#### What to produce
Below are records. Transcribe exactly the lines from the one that contains "Add page to favorites using title star" through the last line, leaving any pictures out.

#### Dataset extract

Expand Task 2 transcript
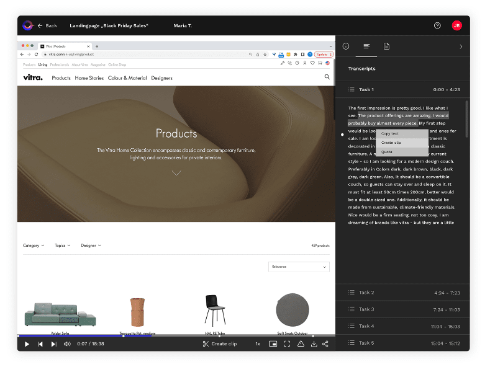 pyautogui.click(x=402, y=293)
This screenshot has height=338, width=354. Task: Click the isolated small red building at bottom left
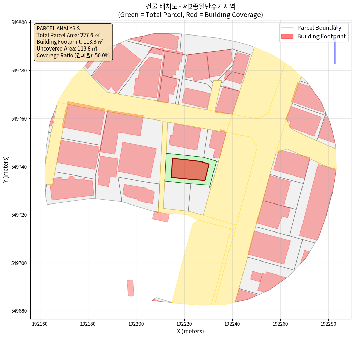coord(130,288)
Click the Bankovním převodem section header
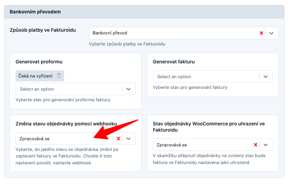Image resolution: width=288 pixels, height=184 pixels. coord(35,12)
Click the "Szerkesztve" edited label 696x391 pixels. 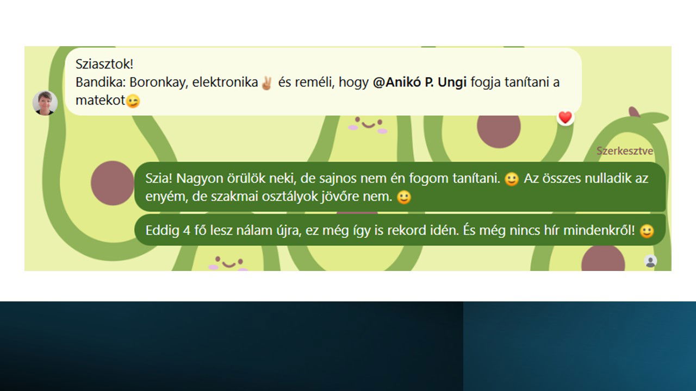[625, 151]
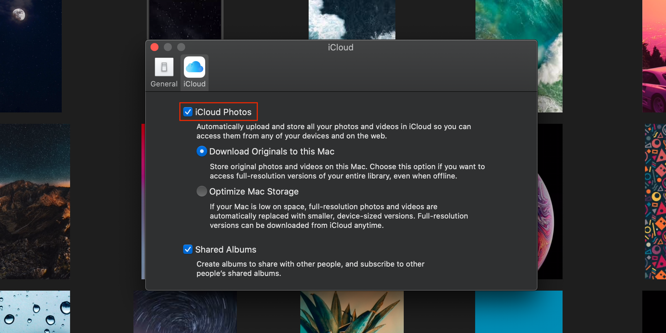Click the grayed-out minimize window button
Screen dimensions: 666x333
coord(168,47)
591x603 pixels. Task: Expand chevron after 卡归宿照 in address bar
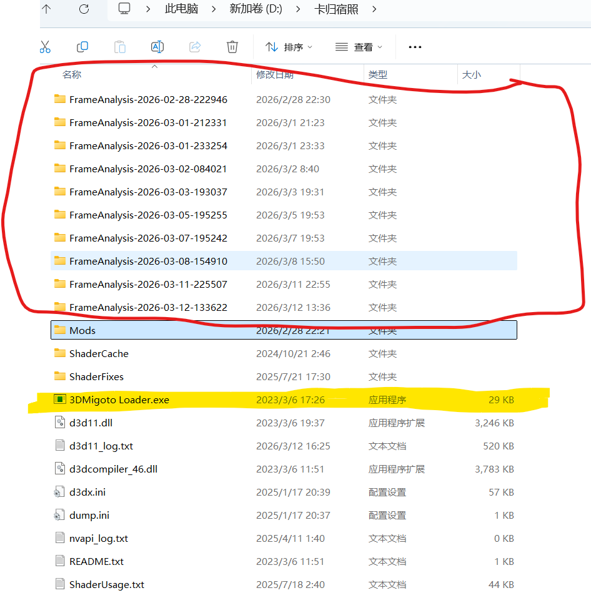click(374, 9)
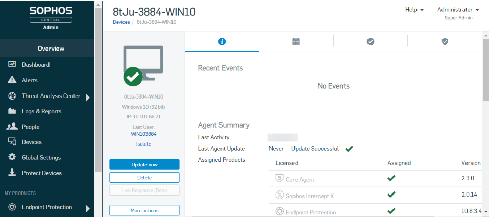The height and width of the screenshot is (218, 491).
Task: Click the Global Settings gear icon
Action: (x=12, y=158)
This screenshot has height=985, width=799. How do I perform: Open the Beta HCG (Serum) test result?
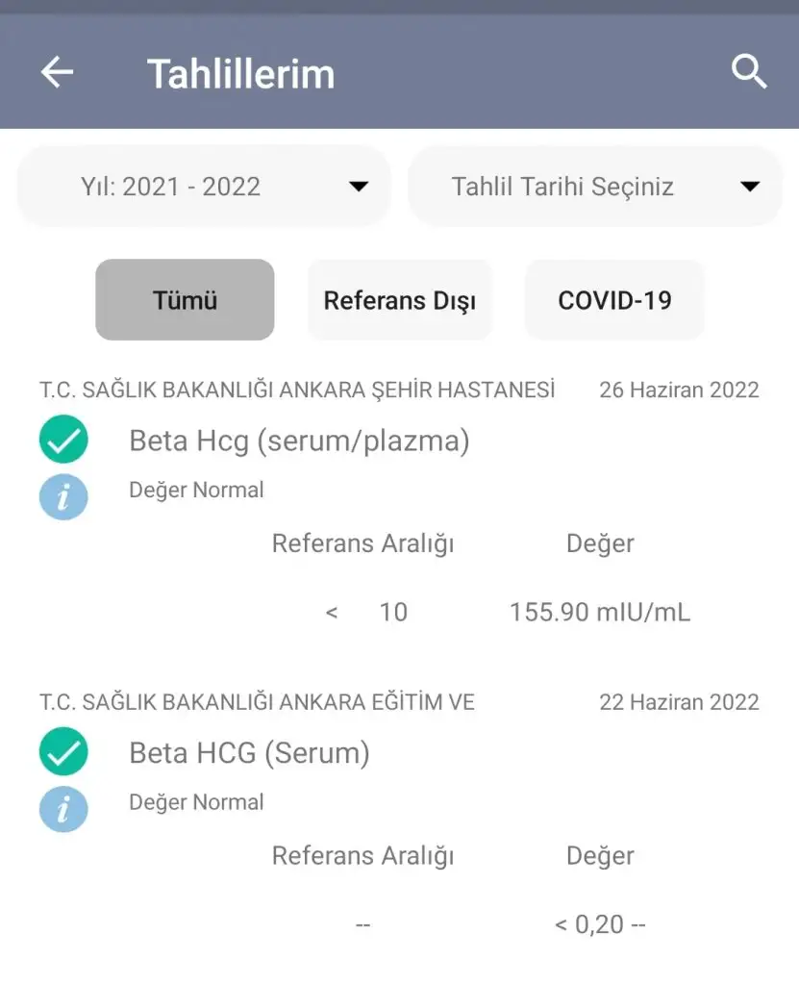coord(249,753)
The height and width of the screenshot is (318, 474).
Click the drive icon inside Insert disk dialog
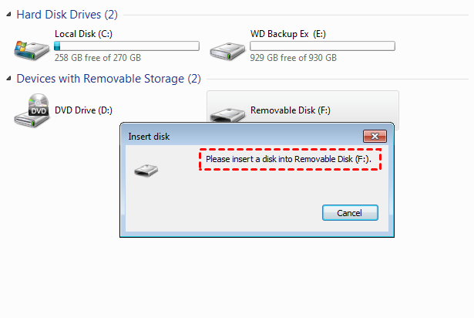coord(146,170)
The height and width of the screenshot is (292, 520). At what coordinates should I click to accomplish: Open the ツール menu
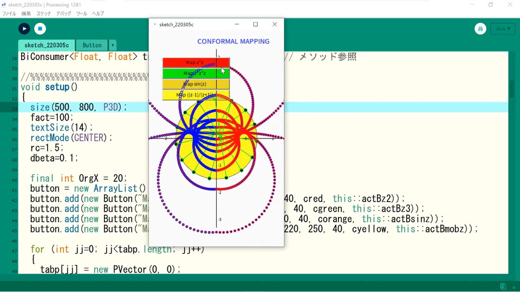pyautogui.click(x=81, y=14)
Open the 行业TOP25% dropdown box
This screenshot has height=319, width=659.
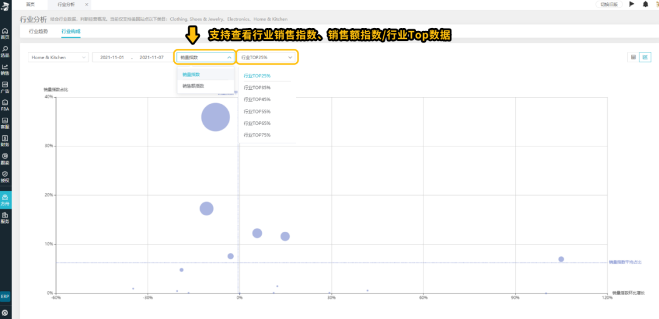tap(267, 57)
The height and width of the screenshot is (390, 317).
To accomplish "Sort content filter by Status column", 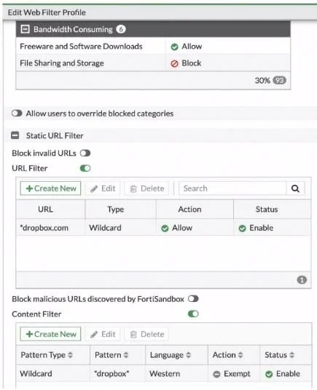I will pyautogui.click(x=291, y=355).
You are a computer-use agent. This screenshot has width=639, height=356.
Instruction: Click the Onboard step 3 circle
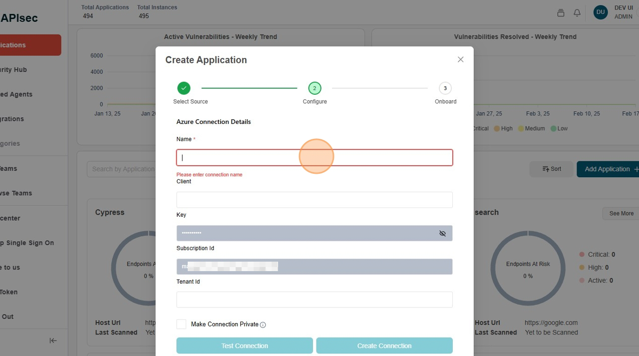(445, 88)

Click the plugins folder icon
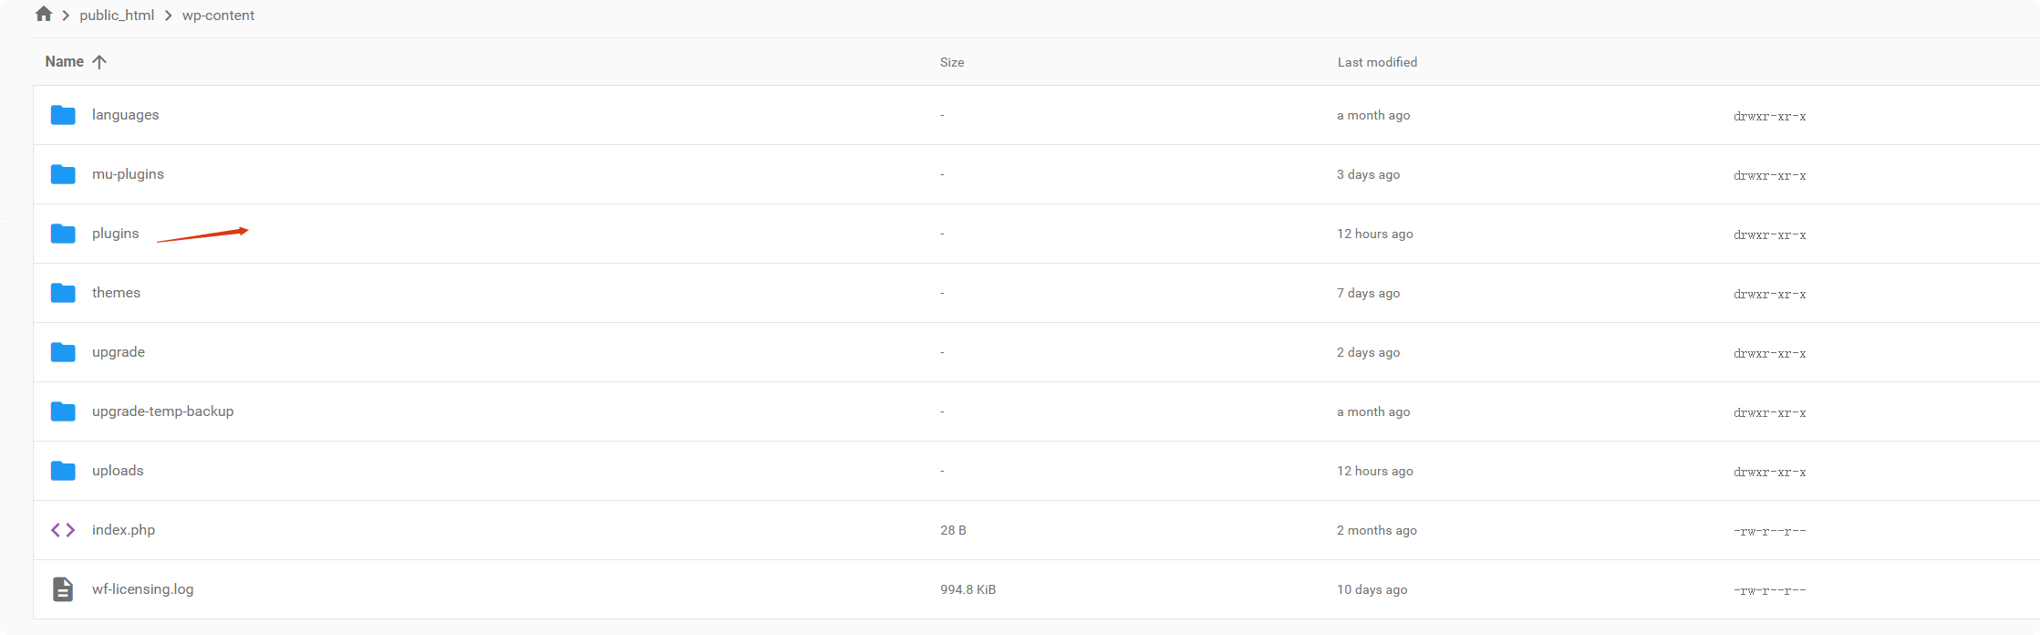click(x=63, y=234)
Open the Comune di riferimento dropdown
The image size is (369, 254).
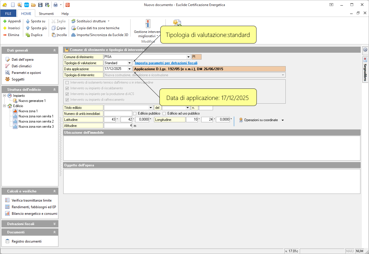click(188, 57)
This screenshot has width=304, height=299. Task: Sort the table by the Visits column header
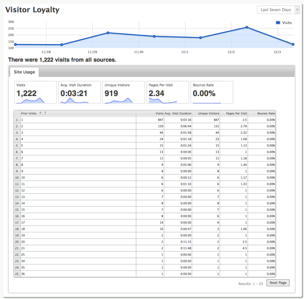(x=159, y=113)
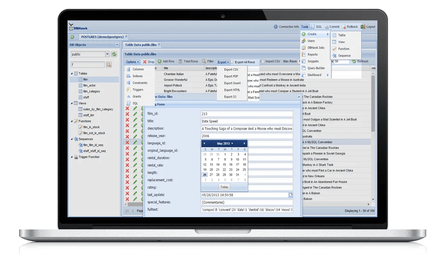Viewport: 444px width, 266px height.
Task: Click the Import CSV icon
Action: click(262, 62)
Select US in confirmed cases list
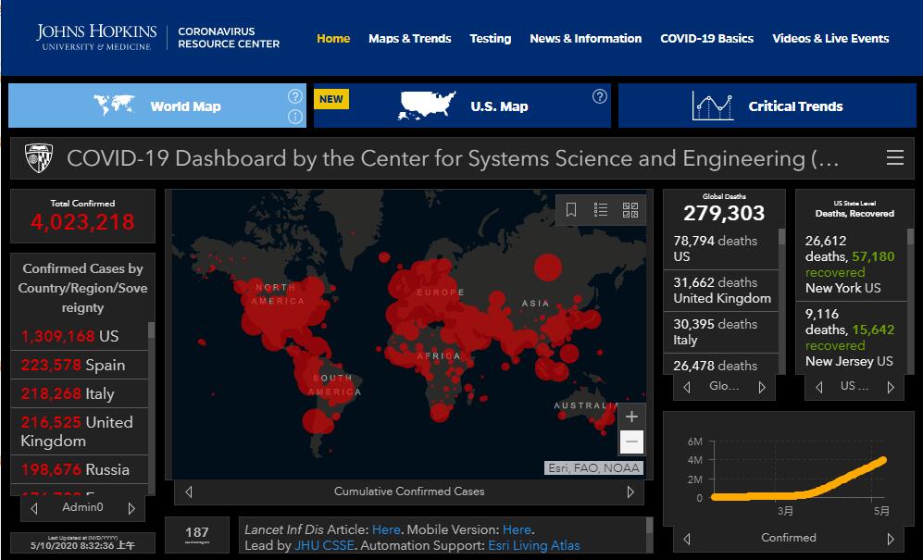The image size is (923, 560). (79, 336)
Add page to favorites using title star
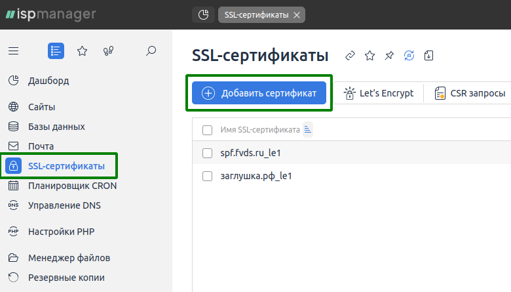The height and width of the screenshot is (292, 511). 369,56
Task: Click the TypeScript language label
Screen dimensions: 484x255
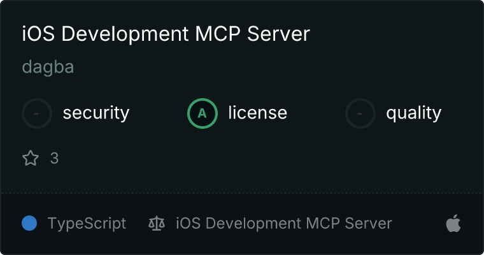Action: point(87,224)
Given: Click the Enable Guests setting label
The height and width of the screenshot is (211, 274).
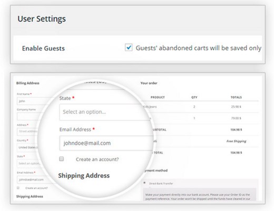Looking at the screenshot, I should 43,48.
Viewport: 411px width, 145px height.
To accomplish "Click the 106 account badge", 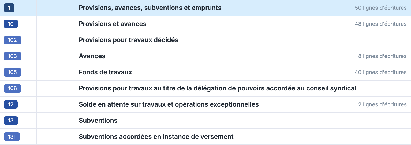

#### Response
Add page to favorites using title star
The height and width of the screenshot is (292, 511). 369,56
Task: Click the TypeScript language label
Screen dimensions: 484x255
Action: point(87,224)
Given: Click the Enable Guests setting label
The height and width of the screenshot is (211, 274).
Looking at the screenshot, I should 43,48.
Viewport: 411px width, 145px height.
To accomplish "Click the 106 account badge", 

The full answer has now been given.